Curtis Franklin Jr. is Principal Analyst at Omdia, focusing on enterprise security management. Previously, he was senior editor of Dark Reading, editor of Light Reading's Security Now, and executive editor, technology, at InformationWeek, where he was also executive producer of InformationWeek's online radio and podcast episodes

Curtis has been writing about technologies and products in computing and networking since the early 1980s. He has been on staff and contributed to technology-industry publications including BYTE, ComputerWorld, CEO, Enterprise Efficiency, ChannelWeb, Network Computing, InfoWorld, PCWorld, Dark Reading, and ITWorld.com on subjects ranging from mobile enterprise computing to enterprise security and wireless networking.
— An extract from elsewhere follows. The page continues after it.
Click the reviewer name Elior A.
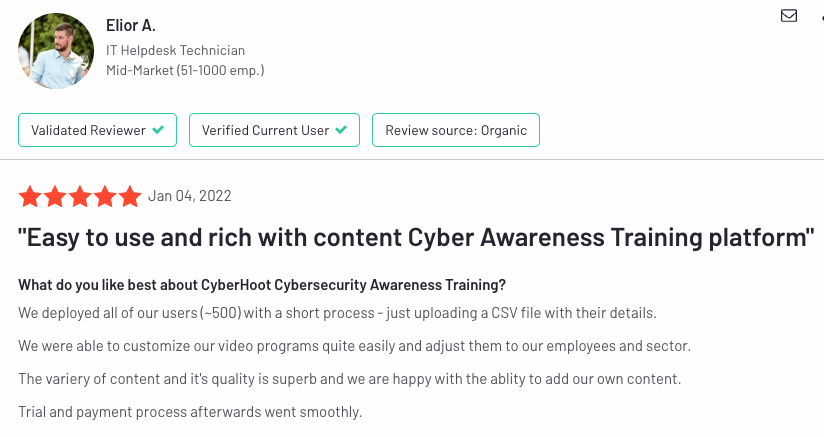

Curtis is the author of thousands of articles, the co-author of five books, and has been a frequent speaker at computer and networking industry conferences across North America and Europe. His most recent books, Cloud Computing: Technologies and Strategies of the Ubiquitous Data Center, and Securing the Cloud: Security Strategies for the Ubiquitous Data Center, with co-author Brian Chee, are published by Taylor and Francis.

When he's not writing, Curtis is a painter, photographer, cook, and multi-instrumentalist musician. He is active in running, amateur radio (KG4GWA), the MakerFX maker space in Orlando, FL, and is a certified Florida Master Naturalist.